December 19, 2011 08:17 pm | Updated November 17, 2021 07:01 am IST - New Delhi

Lucknow:21/11/2011:Chief Minister Mayawati addressing a press conference just after the UP Assembly was adjourn for sine die  in Lucknow on  Monday. Photo :Subir Roy

Lucknow:21/11/2011:Chief Minister Mayawati addressing a press conference just after the UP Assembly was adjourn for sine die in Lucknow on Monday. Photo :Subir Roy

The Union Home Ministry has returned the resolution of the Uttar Pradesh Assembly to the State government, seeking more clarifications on a number of issues.

"We have sent back UP's proposal to divide the State and sought reply to eight to nine questions," Union Home Secretary R.K. Singh told reporters here on Tuesday.

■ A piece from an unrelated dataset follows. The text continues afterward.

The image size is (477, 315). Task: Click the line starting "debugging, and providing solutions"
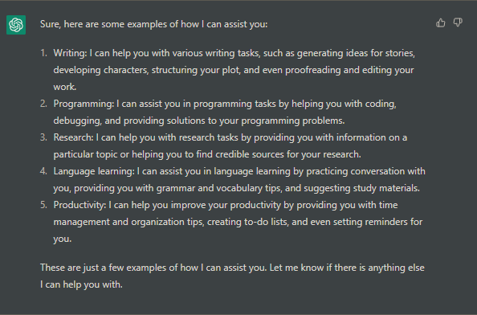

The Home Ministry has sought clarifications on several key issues before acting on the resolution passed by the UP Assembly in November. The State government has been asked to clarify about the potential capitals of the proposed four states, what will be their boundaries and how it proposes to divide the all India service officers, presently working in Uttar Pradesh, among the four states, official sources said. One of the crucial questions was about the huge debt burden facing Uttar Pradesh.

The Centre also sought to know what was Uttar Pradesh government's plan to divide the pension burden it bears and what will be the revenue sharing arrangements. It also sought clarifications on how the present administrative units of Uttar Pradesh will be divided into the new States.

U.P. Assembly had cleared the motion for splitting the most populous State of the country into four separate States — Bundelkhand, Purvanchal, Awadh Pradesh and Paschim Pradesh — in a winter session in November that lasted for just ten minutes. The motion was cleared by voice vote amidst unprecedented pandemonium in the State Assembly and the session was adjourned sine die immediately after passing the resolution.

U.P. Chief Minister and Bahujan Samaj Party (BSP) chief Mayawati who stumped her political rivals ahead of next year’s scheduled Assembly elections by her sudden move has refuted charges that the proposal for division of UP was floated with the aim of getting votes.